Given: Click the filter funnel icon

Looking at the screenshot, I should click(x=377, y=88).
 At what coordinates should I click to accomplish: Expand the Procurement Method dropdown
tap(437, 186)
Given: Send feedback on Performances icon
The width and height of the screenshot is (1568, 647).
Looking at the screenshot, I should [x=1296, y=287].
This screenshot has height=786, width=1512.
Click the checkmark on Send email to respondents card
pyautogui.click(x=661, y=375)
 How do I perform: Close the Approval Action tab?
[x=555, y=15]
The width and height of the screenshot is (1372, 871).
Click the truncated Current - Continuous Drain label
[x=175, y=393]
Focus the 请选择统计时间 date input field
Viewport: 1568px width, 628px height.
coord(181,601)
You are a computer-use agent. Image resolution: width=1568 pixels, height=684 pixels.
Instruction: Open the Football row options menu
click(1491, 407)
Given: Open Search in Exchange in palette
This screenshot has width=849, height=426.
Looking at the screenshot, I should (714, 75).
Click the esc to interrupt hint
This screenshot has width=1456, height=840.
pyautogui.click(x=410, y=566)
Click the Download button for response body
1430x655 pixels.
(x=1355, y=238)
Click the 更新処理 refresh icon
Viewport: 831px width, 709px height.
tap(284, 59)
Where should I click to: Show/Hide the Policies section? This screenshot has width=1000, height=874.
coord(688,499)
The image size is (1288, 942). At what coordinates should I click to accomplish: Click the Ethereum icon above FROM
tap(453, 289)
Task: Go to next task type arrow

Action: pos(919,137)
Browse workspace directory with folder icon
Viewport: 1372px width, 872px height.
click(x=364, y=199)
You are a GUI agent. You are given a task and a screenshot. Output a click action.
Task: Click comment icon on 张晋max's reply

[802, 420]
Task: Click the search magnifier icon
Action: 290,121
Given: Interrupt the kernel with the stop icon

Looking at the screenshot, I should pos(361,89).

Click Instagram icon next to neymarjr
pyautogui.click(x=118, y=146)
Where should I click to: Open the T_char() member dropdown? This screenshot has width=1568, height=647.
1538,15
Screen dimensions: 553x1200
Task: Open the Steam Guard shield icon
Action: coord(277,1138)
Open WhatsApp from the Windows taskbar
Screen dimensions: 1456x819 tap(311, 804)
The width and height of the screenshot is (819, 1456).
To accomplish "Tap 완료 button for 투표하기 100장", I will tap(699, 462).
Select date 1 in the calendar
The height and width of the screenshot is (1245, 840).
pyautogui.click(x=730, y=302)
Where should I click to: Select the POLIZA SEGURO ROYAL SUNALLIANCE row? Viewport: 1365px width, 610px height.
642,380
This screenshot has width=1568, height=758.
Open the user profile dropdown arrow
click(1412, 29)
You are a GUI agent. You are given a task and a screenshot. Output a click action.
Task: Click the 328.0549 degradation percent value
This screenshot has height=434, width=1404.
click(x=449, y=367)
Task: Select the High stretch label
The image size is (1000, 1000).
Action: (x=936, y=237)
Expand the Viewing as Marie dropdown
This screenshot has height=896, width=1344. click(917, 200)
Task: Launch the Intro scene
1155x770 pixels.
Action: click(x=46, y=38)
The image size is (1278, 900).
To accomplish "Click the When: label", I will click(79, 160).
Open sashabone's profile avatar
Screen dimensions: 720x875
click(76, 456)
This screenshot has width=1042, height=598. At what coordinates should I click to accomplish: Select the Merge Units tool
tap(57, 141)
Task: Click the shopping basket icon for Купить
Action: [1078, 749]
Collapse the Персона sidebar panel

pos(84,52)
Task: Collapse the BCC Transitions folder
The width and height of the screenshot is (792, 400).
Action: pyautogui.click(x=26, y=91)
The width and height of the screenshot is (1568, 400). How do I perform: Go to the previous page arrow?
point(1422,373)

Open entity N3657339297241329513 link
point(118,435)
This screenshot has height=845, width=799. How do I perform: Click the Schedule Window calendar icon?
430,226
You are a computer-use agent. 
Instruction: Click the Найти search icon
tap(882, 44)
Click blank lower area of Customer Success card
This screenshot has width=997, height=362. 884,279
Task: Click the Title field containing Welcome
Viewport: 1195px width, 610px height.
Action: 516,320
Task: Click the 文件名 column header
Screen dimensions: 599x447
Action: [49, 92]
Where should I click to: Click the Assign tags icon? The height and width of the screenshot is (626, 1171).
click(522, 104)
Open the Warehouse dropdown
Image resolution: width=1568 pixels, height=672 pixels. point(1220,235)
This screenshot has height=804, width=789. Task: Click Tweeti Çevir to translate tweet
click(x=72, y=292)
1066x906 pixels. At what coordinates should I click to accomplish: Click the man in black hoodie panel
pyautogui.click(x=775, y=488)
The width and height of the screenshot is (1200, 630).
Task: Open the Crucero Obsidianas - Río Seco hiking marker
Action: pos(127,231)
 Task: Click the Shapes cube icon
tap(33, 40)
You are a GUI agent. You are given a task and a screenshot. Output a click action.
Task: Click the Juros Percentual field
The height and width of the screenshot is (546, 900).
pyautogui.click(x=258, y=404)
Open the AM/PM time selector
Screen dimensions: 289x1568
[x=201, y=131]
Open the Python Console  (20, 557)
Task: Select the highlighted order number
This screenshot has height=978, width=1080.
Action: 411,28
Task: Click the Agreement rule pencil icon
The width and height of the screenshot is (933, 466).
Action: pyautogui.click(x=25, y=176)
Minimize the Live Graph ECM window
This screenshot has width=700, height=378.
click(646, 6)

WRITTEN REQUEST:
How many lines in the rows above contain the string "arrow"? Give only the number.

ANSWER FOR THIS EXERCISE:
3